# Work to complete:
**A.** In the conference program, which district of Ghana does the study presented at 09:40 in Session S8.5 examine?
**B.** Write the next part of the conference program, picking up after its final line.

# Extract:
--- START ---
09:00-10:15 Session S8.5
Location: Room 205
09:00
Shipra Suneja (Azim Premji University, India)
What matters to young children? Inquiries related to care in a marginalized ECCE setting

ABSTRACT. The witnessing of children’s everyday tasks and interactions allows us entry into the process of how children make sense of their lifeworlds. Young children constantly make observations of their ecologies and express them with remarkable vividness. The study documented experiences of children in in marginalised communities in the Indian context. In their play with other children, children took up critical inquiries related to gender, sexuality, and other inequalities in their ecologies in close companionships with others. Through these narratives the paper further builds on how young children conceptualise ideas of care and justice in their everyday acts of play.

09:20
Nicola Yelland (The University of Melbourne, Australia)
Documenting everyday learning: Realising the potential of all young children

ABSTRACT. Over 30 years of reconceptualist thinking has shown us that universal approaches to teaching young children need to be contested (e.g. Yelland & Frantz-Bentley, 2018) and research on innovative curriculum, pedagogies and assessment can provide case studies of the ways in which early childhood education can reflect the diverse communities that we live in and be respectful of a multiplicity of ways of being and doing. In creating these learning scenarios we are fulfilling our obligations to voice how we can engage in (re)imagining more just futures for children and their families to recognise their funds of knowledge.

09:40
Frank Anini (CSIR- Institute of Industrial Research, Ghana)
A child in the disadvantaged rural area as a versatile learner

ABSTRACT. The growing concern for quality early childhood education in Ghana, this study explored how learning environment for Kindergarten Education (KE) in the disadvantaged, rural Offinso North District of Ghana can be constructed to promote optimal development of children. The children in the early childhood learning environment at the rural areas are considered as learners, parents or caretakers, co-constructor of knowledge and peer to other children as well. Development of children in the rural areas are characterized by various responsibilities that impact them negatively. The rural child is capable of constructing his or her own knowledge based on the resources available.

09:00-10:15 Session S8.6
Location: Room 305
09:00
Felipe Godoy (Center of Advanced Studies on Educational Justice, Pontificia Universidad Católica de Chile, Chile)
Ximena Poblete (Universidad Alberto Hurtado, Chile)
Maria Viviani (Universidad de Chile, Chile)
--- END ---
# Dataset section:
--- START ---
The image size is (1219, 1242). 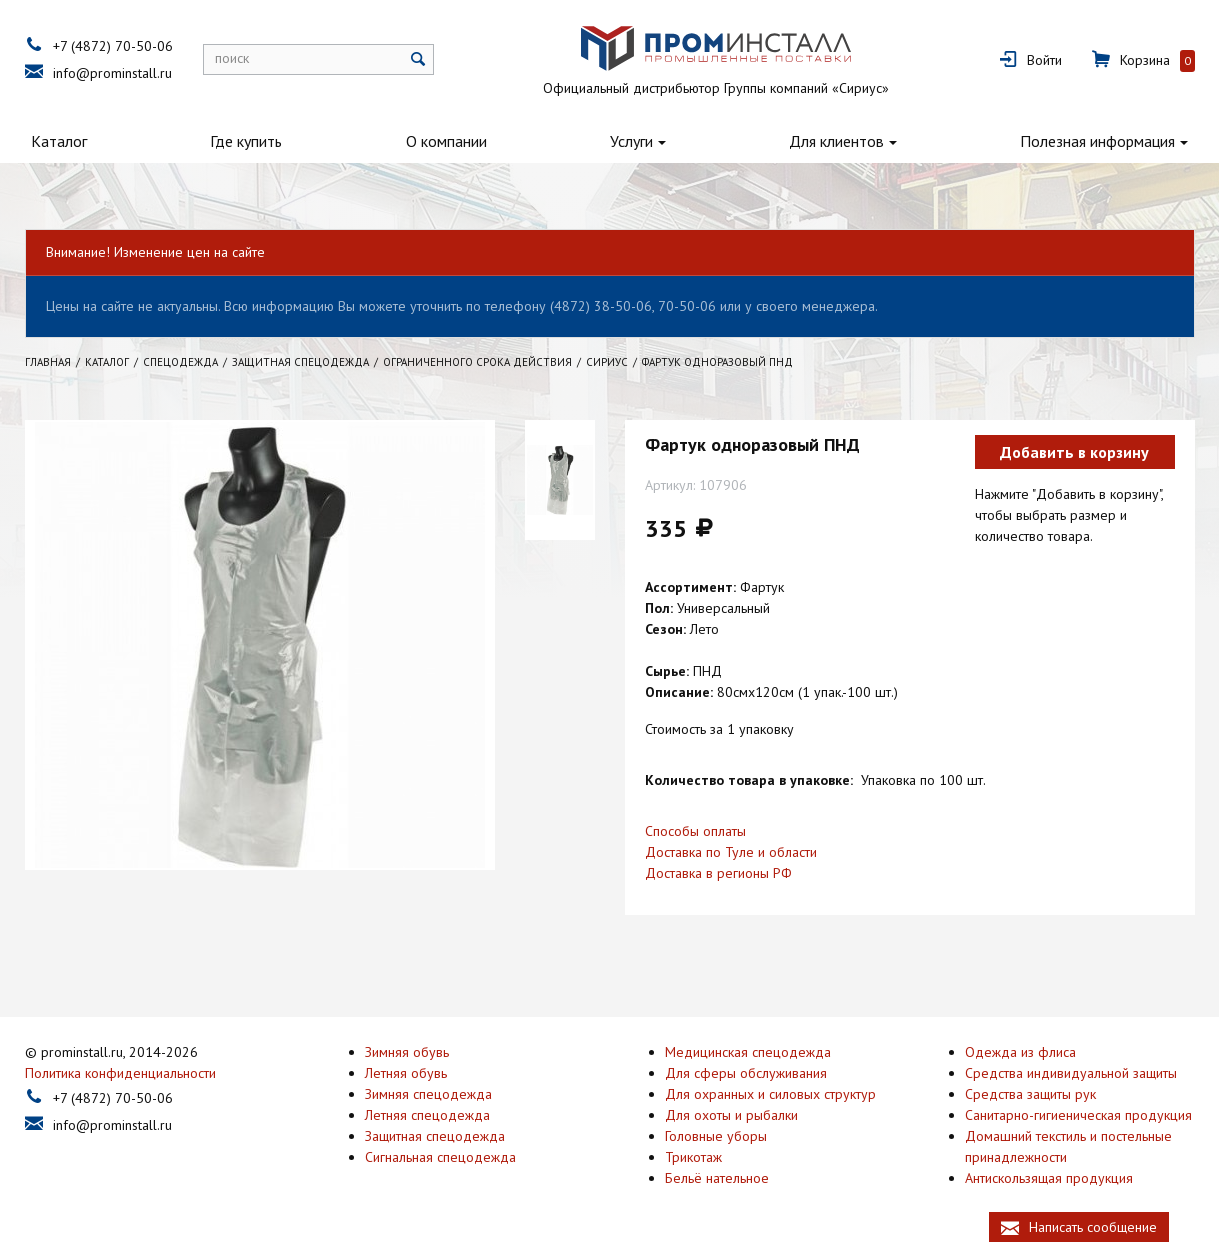 What do you see at coordinates (435, 1134) in the screenshot?
I see `Защитная спецодежда` at bounding box center [435, 1134].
--- END ---
# Results in order:
**A.** The disadvantaged, rural Offinso North District.

**B.**
Listening to Early Childhood Assistants: Insights on Their Role, Status, and Education

ABSTRACT. This themed interactive panel is a collaborative space that connects research about early childhood teacher assistants in Chile from a critical perspective. The three studies draw on the experiences of teacher’s assistants to interrogate hegemonic discourses about early childhood teachers (ECE) professionalism in the policy debate and practice. The purpose of this panel is to highlight alternative ways to construct knowledge about the role of assistants to contribute to a more comprehensive development of public policies in this field that promote social justice for the ECE workforce and therefore children and families.

09:00-10:15 Session S8.7
Location: Room 306
09:00
Mary Quest (Chicago State University, United States)
Kimberly Garrett (Chicago State University, United States)
An Ethic of Care: Implementing the Parallel Process in Early Childhood Teacher Preparation Programs

ABSTRACT. Trends in teacher education periodically shift to appropriately prepare future educators. The current educational landscape calls for underutilized methodologies like the parallel process to be normalized. We posit that teacher candidates benefit from immersion in parallel pedagogical experiences where they personally experience the methods they are expected to implement as educators. Preparatory activities of this nature establish the foundation for culturally relevant teaching - a philosophical lens that is critical for practitioners who endeavor to positively shape the learning environments of young, diverse learners. This discussion provides implications for a paradigm shift in teacher education planning and practices.

09:00-10:15 Session S8.8
Location: Room 219
09:00
Chuchu Zheng (Nanjing Normal University, China)
Xingyu Zhou (Nanjing Normal University, China)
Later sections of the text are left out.